» **ABOUT THIS TASK**
The answer must consist of every line from the data that holds "will".

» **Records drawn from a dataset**
....

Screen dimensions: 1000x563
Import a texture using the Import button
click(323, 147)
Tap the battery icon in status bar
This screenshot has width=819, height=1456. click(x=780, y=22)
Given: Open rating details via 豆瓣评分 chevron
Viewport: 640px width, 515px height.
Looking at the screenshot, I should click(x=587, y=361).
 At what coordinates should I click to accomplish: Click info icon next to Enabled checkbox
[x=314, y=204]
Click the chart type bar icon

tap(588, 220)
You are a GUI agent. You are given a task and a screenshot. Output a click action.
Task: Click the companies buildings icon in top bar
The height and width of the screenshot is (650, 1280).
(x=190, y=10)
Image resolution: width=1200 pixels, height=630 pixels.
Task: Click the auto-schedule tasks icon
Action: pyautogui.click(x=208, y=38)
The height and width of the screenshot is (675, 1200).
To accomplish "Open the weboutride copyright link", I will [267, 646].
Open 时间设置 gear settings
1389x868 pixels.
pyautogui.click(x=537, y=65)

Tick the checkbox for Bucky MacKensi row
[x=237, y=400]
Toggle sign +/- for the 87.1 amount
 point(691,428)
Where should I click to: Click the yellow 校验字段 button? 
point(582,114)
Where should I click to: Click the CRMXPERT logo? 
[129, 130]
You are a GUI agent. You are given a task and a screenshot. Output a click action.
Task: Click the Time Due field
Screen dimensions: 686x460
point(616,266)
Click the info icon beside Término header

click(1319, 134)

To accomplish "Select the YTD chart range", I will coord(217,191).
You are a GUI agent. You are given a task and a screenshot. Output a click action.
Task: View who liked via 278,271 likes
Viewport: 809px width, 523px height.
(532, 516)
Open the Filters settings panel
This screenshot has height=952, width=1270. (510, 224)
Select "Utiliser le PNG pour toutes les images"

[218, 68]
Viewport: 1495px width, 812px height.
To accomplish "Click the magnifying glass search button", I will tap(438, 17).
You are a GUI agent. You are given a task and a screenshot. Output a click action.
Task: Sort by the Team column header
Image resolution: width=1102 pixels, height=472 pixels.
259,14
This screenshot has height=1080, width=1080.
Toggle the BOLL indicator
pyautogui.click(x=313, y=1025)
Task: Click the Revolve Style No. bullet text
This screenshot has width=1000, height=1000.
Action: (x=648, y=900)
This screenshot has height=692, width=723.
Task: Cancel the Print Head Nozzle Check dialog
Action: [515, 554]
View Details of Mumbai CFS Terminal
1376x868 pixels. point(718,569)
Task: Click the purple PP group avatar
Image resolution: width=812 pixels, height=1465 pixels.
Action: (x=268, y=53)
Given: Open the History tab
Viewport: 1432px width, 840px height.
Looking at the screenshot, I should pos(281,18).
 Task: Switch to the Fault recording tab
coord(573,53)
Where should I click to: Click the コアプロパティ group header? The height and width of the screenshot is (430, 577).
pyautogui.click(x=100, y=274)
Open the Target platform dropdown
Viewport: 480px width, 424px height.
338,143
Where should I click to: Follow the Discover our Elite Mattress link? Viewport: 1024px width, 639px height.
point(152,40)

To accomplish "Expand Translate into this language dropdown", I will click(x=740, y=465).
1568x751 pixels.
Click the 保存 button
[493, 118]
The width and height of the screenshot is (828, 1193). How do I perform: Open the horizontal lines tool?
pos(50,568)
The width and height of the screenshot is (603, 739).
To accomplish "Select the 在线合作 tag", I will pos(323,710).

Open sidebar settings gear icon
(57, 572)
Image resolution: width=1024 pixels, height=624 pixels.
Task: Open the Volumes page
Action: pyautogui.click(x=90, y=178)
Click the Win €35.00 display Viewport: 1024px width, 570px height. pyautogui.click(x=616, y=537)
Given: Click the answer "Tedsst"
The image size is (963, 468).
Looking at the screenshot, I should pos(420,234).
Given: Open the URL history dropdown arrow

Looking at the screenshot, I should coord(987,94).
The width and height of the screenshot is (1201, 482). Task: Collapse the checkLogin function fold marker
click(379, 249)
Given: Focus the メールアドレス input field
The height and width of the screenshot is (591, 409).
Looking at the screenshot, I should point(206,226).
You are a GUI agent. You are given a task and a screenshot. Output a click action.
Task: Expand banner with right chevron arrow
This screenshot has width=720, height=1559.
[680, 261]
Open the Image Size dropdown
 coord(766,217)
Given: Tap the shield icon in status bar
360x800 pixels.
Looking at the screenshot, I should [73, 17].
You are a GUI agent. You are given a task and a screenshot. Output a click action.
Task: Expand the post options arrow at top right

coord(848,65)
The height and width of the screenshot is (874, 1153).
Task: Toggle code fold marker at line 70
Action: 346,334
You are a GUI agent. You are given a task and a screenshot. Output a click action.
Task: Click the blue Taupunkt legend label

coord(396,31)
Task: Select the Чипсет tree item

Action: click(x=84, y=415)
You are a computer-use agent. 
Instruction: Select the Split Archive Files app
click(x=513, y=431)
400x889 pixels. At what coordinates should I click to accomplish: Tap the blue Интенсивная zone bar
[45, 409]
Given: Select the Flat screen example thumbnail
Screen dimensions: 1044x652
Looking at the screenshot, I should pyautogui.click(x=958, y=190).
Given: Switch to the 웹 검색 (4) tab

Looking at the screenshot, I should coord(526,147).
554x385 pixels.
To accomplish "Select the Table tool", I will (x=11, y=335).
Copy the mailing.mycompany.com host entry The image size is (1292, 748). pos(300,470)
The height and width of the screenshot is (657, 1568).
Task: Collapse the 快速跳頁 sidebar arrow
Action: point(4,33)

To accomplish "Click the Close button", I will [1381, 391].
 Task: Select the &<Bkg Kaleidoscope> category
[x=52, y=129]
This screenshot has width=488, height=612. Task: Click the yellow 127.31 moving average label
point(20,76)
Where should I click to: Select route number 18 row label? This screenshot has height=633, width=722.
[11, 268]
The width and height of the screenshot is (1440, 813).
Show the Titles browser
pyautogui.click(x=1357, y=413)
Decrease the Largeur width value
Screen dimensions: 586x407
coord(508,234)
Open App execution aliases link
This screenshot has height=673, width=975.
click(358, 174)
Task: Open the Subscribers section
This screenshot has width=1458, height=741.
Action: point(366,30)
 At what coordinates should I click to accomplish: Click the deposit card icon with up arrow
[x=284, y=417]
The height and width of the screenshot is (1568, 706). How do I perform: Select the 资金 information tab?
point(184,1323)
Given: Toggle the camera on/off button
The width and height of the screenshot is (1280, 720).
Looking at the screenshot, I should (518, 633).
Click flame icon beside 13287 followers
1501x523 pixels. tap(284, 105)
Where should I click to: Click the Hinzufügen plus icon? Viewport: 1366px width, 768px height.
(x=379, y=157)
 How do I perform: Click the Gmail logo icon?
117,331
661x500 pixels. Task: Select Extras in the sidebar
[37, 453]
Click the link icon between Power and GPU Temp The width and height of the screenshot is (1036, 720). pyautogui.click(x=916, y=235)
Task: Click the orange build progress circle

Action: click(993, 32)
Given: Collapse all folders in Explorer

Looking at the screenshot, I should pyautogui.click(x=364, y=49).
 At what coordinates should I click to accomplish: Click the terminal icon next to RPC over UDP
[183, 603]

....

» **RESULT BELOW**
To accomplish "Open the weboutride copyright link", I will [267, 646].
To accomplish "Select the YTD chart range", I will coord(217,191).
To accomplish "Click the magnifying glass search button", I will tap(438, 17).
To accomplish "Expand Translate into this language dropdown", I will click(x=740, y=465).
To accomplish "Select the 在线合作 tag", I will pos(323,710).
To accomplish "Select the Table tool", I will (x=11, y=335).
To accomplish "Click the Close button", I will [1381, 391].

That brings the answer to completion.